• [Work instructions]: Return verbatim every line from the first line of the data below to the line that contains "This screenshot has height=720, width=960.", inclusive, and no further.

##########

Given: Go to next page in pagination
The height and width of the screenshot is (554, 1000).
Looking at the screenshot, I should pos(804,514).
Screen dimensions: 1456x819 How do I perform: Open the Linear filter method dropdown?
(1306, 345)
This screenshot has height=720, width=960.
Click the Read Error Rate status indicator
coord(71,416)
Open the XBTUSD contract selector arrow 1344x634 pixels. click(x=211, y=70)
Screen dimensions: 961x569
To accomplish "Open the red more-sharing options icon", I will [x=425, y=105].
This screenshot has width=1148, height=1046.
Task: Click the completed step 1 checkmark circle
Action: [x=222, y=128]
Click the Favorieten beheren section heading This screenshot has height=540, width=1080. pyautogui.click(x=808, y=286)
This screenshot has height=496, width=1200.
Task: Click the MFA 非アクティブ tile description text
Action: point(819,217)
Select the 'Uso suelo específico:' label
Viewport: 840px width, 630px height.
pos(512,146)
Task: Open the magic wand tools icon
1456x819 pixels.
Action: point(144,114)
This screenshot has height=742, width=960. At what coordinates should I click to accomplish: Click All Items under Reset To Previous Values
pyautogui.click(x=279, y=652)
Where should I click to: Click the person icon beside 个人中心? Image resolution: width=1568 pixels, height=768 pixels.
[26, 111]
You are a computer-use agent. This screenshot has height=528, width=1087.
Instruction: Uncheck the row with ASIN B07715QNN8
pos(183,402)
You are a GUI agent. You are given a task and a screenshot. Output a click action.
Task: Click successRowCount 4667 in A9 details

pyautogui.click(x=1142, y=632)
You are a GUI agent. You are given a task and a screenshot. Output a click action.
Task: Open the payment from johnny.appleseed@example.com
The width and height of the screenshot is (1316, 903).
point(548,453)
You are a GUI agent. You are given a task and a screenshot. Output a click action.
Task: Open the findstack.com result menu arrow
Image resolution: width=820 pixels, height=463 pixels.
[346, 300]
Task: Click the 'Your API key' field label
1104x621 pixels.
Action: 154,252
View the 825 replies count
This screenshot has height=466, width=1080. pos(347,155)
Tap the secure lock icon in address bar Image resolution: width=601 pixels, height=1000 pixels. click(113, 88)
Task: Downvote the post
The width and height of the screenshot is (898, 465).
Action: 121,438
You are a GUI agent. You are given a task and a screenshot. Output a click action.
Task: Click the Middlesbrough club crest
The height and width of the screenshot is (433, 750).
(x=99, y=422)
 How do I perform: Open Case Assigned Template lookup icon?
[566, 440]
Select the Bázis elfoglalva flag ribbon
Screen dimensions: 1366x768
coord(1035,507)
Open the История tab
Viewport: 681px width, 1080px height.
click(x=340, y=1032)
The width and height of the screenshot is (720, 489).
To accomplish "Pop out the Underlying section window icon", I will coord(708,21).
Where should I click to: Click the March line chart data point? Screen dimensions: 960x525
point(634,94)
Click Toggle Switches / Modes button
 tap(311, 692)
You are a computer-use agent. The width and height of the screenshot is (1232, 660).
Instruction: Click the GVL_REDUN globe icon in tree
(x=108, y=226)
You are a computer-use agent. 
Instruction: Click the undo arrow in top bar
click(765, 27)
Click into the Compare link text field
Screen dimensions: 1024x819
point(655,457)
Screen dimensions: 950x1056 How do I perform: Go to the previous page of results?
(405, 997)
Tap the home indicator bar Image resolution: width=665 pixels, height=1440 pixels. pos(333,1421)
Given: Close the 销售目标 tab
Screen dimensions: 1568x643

##########

• [Written response]:
Given: Go to next page in pagination
The height and width of the screenshot is (554, 1000).
Looking at the screenshot, I should pos(804,514).
Screen dimensions: 1456x819 How do I perform: Open the Linear filter method dropdown?
(1306, 345)
This screenshot has height=720, width=960.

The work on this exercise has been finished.